The Metrics view shows the distribution of their value across all processes against time, so any large regions are showing an area of imbalance in this metric. Analyzing imbalance in Linaro MAP works like this:

  1. Look at the Metrics view for any large regions. These represent imbalance in that metric during that region of time. This tells us (A) that there is an imbalance, and (B) which metrics are affected.

  2. Click and drag on the Metrics view to select the large region, zooming the rest of the controls in to just this period of imbalance.

  3. Now the Stacks view and the Source code viewer show which functions and lines of code were being executed during this imbalance.

    Are the processes executing different lines of code? Are they executing the same one, but with differing efficiencies? This tells us (C) which lines of code and execution paths are part of the imbalance.

  4. Hover the mouse over the largest areas on the metric graph and watch the minimum and maximum process ranks. This tells us (D) which ranks are most affected by the imbalance.

Now you know (A) whether there is an imbalance and (B) which metrics (CPU, memory, FPU, I/O) it affects. You also know (C) which lines of code and (D) which ranks to look at in more detail.

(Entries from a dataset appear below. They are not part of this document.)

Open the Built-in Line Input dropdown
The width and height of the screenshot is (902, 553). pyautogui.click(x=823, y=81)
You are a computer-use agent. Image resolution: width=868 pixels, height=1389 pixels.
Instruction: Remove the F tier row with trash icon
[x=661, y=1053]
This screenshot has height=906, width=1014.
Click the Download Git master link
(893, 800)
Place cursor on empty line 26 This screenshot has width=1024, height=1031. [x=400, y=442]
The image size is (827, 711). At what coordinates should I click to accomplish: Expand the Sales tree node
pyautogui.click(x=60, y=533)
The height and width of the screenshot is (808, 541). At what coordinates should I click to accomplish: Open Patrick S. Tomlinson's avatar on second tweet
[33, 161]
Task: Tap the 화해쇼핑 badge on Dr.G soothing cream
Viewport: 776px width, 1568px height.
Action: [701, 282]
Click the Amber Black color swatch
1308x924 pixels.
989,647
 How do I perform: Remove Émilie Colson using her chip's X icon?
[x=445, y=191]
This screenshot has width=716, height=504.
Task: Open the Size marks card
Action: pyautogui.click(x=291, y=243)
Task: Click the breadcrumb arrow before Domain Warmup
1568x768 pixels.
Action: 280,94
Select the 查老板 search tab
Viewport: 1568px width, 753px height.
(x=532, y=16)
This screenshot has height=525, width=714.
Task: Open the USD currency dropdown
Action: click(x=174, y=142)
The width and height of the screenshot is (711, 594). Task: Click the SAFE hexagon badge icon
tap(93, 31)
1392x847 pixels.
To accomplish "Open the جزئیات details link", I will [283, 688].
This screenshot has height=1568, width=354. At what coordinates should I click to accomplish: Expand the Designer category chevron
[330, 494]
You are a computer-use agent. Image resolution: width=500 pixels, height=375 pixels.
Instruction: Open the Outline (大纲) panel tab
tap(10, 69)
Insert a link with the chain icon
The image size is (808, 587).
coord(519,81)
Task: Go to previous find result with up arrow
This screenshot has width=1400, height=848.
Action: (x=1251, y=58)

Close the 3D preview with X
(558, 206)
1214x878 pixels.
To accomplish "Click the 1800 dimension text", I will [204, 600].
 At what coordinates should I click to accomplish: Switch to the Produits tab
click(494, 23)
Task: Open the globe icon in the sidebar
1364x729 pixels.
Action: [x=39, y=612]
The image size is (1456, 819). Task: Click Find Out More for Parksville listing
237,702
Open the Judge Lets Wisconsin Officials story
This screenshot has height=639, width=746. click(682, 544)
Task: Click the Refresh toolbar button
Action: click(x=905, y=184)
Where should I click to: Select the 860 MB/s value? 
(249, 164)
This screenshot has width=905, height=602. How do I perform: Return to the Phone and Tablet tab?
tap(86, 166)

Often this is more than enough information to understand the immediate cause of the imbalance (for example, late sender, workload imbalance) but for a deeper view you can now switch to Linaro DDT and rerun the program with a breakpoint in the affected region of code. Examining the two ranks highlighted as the minimum and maximum by Linaro MAP with the full power of an interactive debugger helps get to the root cause of the imbalance behavior.